Designing Show-Stopping Posters With Type

From major motion pictures to the local high school prom, here’s what you need to know to create your own show-stopping poster.

Featured in Creativity
Designing Show-Stopping Posters With Type

A movie poster has one job — to capture and entice an audience with a single image and a few well-placed words. And while that audience may not recognize the skill required to create the image and text before them, a designer understands the thought, care, and creativity that go into the final product. (That is, unless you decide to just use Papyrus … cue Ryan Gosling.)

Practicing movie poster design is an excellent way to hone your ability to tell a story using only a still image and a carefully chosen font or typeface. The skills used to create a movie poster can apply to any poster you design, and strengthen your understanding of how different fonts convey meaning has widespread applications across your entire portfolio.

The skills used to design a movie poster can help you design effective posters across design projects. Image source: Akiko Stehrenberger.

Movie posters reinforce design best practices

Movie posters do not allow much room for error. They must match tonally the film they are advertising, giving viewers an idea of what to expect and piquing their interest without giving too much away.

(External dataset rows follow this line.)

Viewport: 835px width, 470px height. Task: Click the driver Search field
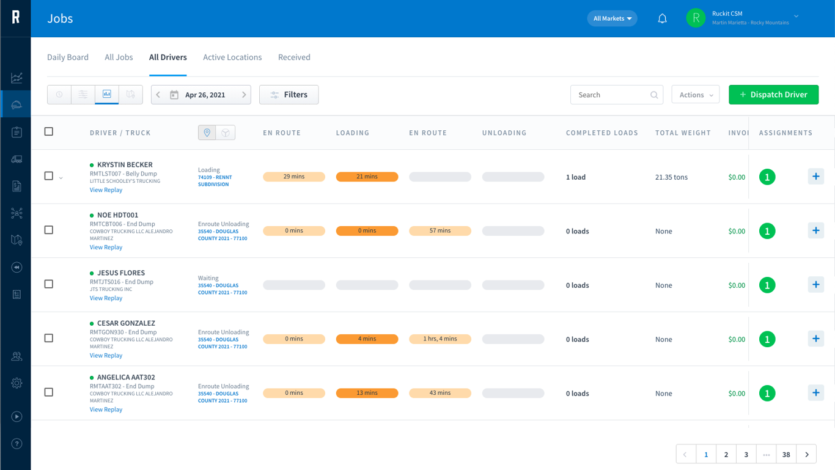click(616, 95)
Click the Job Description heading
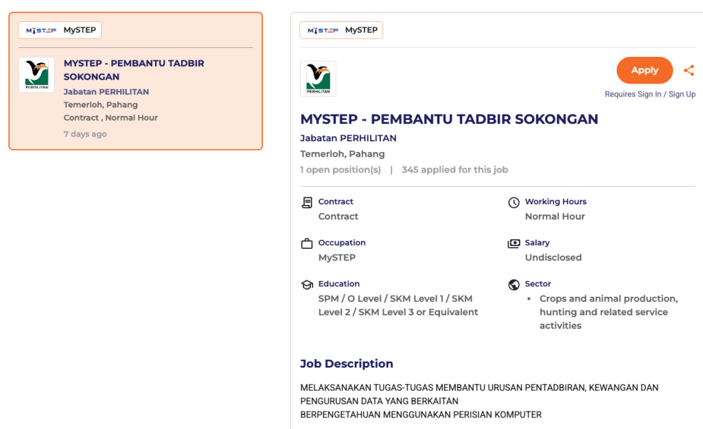This screenshot has height=429, width=703. click(346, 364)
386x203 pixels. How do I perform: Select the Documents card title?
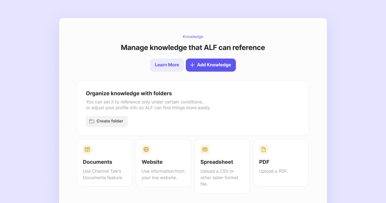[97, 162]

Akiko Stehrenberger, a veteran movie poster designer, recommends beginning the process by brainstorming concepts and figuring out the overall feel of the film. Is it a quirky indie movie? A serious historical drama? An action-filled blockbuster? A nostalgic piece? The genre and tone of the film determine what images and fonts you will use, as well as how you will use them.

Once you’ve established the tone of the film, you need to decide which design techniques will allow you to have maximum impact. Consider how you can let viewers know what they can expect to get out of a film using only an image and a few lines of text. For example, the film poster for Nocturnal Animals relied on a double exposure effect to convey a sense of psychological dread, while an indie film such as Like Crazy uses pastel colors and simple graphics to portray its minimalist, romantic nature. Some movies lend themselves more to illustrated, artistic posters while others benefit from a bold collage of movie scenes and actors.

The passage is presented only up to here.